At the same time, 64% of Naval Architects, 71% of ship operators and 80% of superintendents say they plan to look for a new job. At the senior level, 67% of executives prioritise developing internal talent and 46% focus on retention, while only 31% feel very confident they can attract the talent they need.
Many are experimenting with new models of work, new locations and new technologies. Few feel they have all the answers.
The 2026 Maritime Workforce: five things we expect to see
More candidates choosing roles for the skills that will keep them valuable alongside AI, not just for today’s job title.
Skills-based, AI-aware hiring becoming standard, with growing emphasis on decarbonisation, ESG and alternative fuels, especially in mid-level and leadership roles.
Global, blended teams (including EOR models) becoming the norm for many shore-based functions.
Pay fairness and transparency regularly discussed at the board and senior leadership level.

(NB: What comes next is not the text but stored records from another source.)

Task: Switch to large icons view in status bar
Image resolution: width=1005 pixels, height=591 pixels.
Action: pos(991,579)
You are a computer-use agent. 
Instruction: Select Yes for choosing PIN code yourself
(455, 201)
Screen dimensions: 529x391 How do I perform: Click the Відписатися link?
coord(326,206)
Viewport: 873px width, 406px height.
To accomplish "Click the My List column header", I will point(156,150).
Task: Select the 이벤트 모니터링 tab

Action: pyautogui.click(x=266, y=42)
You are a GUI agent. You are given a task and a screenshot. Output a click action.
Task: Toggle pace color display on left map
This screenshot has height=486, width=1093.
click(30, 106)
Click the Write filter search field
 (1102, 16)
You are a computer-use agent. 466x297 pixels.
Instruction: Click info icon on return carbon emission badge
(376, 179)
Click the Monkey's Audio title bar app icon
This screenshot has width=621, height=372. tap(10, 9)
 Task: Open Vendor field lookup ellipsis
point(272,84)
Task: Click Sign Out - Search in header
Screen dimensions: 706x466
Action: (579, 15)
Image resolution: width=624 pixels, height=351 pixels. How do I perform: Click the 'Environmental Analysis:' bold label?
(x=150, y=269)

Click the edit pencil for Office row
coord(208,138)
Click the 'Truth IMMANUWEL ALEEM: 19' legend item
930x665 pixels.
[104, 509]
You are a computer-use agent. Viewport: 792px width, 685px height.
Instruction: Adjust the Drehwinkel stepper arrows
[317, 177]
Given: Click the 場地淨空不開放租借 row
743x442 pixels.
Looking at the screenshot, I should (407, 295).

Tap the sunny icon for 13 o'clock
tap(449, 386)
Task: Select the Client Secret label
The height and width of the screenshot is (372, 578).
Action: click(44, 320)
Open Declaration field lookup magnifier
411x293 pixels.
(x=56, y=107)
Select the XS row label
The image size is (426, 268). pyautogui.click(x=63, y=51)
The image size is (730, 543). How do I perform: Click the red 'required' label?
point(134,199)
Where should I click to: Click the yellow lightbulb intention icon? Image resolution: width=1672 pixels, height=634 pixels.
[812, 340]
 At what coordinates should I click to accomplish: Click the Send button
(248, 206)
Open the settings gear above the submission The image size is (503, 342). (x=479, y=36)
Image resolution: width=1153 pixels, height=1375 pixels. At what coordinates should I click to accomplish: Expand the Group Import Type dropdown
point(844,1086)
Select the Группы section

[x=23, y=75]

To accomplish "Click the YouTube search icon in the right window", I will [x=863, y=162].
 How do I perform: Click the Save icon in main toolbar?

AI embedded into everyday workflows, with growing pressure to protect early-career development and avoid a ‘hollow middle’ in the workforce.
This report sets out a practical workforce forecast for 2026, organised around five core areas: attracting the skills and potential you need; hiring in a way that builds capability as well as filling vacancies; managing a global, blended workforce; rewarding people fairly and strategically; and retaining and developing your future leaders in an AI-rich environment.
Threaded through these is a central idea: maritime employers will succeed in 2026 by building a human-plus workforce. That means using AI to amplify human judgement, and redesigning work so early-career professionals still gain the real-world experience and responsibility they need to grow into tomorrow’s managers.
The report closes with a leadership checklist you can use at the board or HR leadership level to assess your current position and set priorities.